▸ Instructions for the task: After finding the line with "Asiakkaat ja asiakas-caset (410, 1105)" in the entries below, retype exactly each line from there through the line with "Velhon kurssit ja -käsikirjat (410, 1038)", including that final line.
---------- Available records
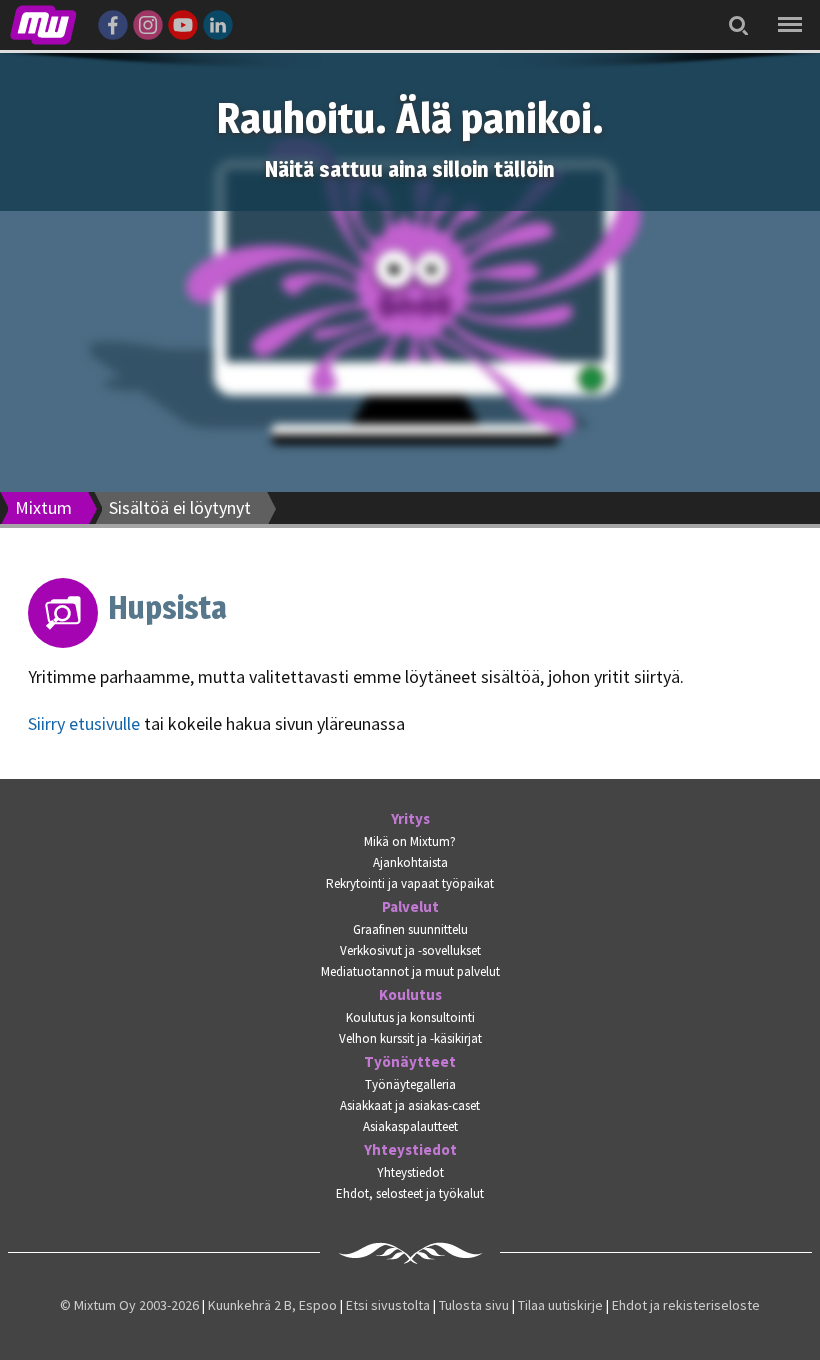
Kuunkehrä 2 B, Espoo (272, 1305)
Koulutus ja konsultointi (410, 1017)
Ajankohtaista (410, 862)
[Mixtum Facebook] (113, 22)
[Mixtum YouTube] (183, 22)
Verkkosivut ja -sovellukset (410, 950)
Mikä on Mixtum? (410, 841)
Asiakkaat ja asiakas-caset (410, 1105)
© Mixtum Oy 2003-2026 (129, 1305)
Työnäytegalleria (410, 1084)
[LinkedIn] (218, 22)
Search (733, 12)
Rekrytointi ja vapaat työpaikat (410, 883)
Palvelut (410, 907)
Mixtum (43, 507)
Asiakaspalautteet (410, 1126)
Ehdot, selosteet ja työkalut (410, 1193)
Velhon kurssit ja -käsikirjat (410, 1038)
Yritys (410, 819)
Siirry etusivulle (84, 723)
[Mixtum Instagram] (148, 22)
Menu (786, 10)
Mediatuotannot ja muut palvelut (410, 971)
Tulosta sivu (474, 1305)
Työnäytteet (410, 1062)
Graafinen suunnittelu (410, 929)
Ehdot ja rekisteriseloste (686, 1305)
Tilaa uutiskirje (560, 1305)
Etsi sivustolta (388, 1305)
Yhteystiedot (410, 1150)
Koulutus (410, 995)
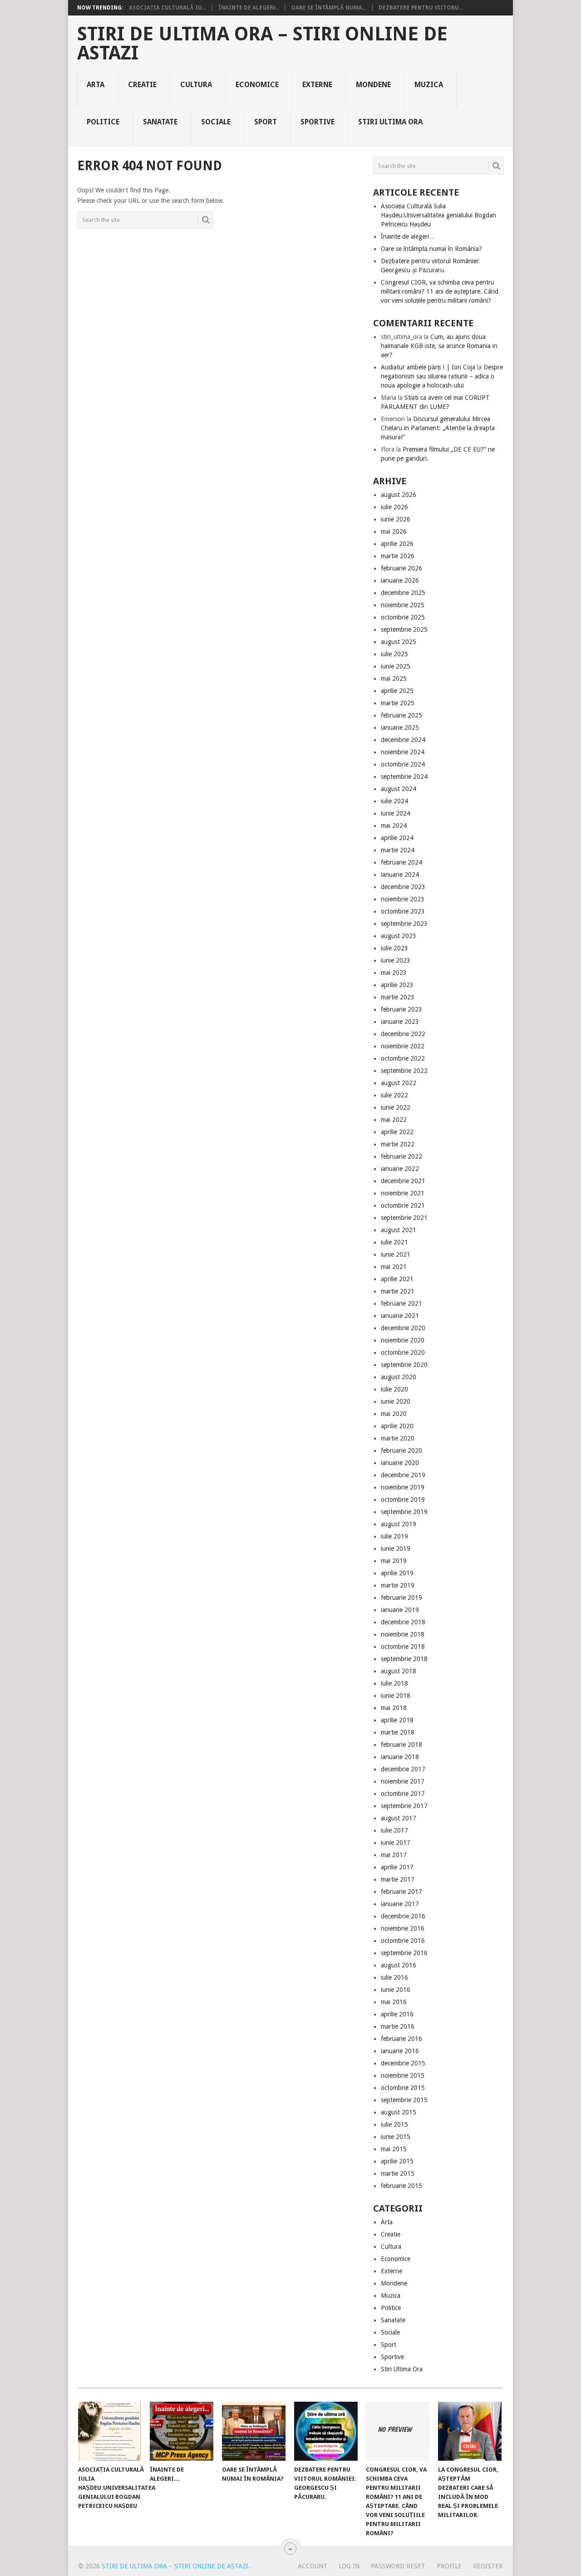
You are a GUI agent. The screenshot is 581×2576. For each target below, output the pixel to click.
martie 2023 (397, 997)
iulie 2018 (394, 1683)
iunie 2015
--------------------
▸ Answer section:
Asiakkaat ja asiakas-caset (410, 1105)
© Mixtum Oy 2003-2026 (129, 1305)
Työnäytegalleria (410, 1084)
[LinkedIn] (218, 22)
Search (733, 12)
Rekrytointi ja vapaat työpaikat (410, 883)
Palvelut (410, 907)
Mixtum (43, 507)
Asiakaspalautteet (410, 1126)
Ehdot, selosteet ja työkalut (410, 1193)
Velhon kurssit ja -käsikirjat (410, 1038)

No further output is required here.